El peligro en esta metáfora musical son los Rolling que lidera Mick Schumacher. Para él fue el mejor tiempo del día en la primera sesión con poca gasolina, pese a un susto contra el muro. Nuevo récord de pista (1:14.013). Primer candidato al disco de platino para satisfaction de su jefe de equipo, Jean Todt: Bridgestone ha vuelto ha hacer un trabajo excelente con los neumáticos que ha traído aquí a Montreal.
La constancia de las ruedas en las tandas largas (en condiciones de carrera) es la mejor de todos los coches en pista, incluidos los veloces Renault. Michael y Barrichello, eso sí, se subieron por las paredes y tuvieron sendos toques en una pista que estaba sucísima.
Davidson, un chico que empieza con BAR Honda en esto de la música de la F-1, se estrelló contra las protecciones.
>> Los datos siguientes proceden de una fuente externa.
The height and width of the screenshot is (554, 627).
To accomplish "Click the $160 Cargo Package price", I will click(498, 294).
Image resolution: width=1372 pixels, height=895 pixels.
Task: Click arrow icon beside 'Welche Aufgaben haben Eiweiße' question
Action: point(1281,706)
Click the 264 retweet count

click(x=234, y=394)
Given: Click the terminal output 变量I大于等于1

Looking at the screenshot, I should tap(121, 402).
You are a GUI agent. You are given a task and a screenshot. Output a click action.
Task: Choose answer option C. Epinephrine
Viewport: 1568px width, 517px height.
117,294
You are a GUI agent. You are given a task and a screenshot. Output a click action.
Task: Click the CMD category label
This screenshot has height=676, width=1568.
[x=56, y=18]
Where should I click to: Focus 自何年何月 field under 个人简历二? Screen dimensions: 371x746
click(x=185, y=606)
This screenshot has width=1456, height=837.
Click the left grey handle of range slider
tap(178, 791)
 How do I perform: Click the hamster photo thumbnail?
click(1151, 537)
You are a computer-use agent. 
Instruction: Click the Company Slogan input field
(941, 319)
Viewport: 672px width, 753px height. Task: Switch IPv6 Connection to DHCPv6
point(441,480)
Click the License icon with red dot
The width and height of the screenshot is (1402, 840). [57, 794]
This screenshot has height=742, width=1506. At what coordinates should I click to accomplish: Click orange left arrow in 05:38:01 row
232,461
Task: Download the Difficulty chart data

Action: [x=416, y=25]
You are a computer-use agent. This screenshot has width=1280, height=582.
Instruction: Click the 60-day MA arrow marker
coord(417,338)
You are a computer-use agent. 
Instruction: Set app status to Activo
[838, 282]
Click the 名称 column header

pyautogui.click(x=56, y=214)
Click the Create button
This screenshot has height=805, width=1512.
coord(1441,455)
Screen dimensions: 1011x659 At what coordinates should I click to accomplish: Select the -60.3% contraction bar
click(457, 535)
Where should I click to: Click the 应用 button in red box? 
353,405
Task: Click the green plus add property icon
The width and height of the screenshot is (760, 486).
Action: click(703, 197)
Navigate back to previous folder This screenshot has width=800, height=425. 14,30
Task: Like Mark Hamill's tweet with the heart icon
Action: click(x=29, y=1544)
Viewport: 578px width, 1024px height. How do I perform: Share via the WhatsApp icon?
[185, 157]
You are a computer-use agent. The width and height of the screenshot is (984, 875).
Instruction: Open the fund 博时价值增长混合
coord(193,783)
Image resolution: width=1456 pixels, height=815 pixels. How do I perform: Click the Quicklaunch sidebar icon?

Hubo muchos sustos, que también salpicaron a Alonso, con un gloriosos trompo a final de recta.
El asturiano forzaba la máquina en busca de un buen registro y entró colado a la primera curva. Nada grave porque pudo dar la friolera de 46 vueltas. Tuvo mucha más suerte que Ringo Star Trulli, que sufrió una avería eléctrica en la primera sesión y problemas de dirección en la segunda: Nos queda mucho trabajo por hacer porque no pude completar el programa previsto.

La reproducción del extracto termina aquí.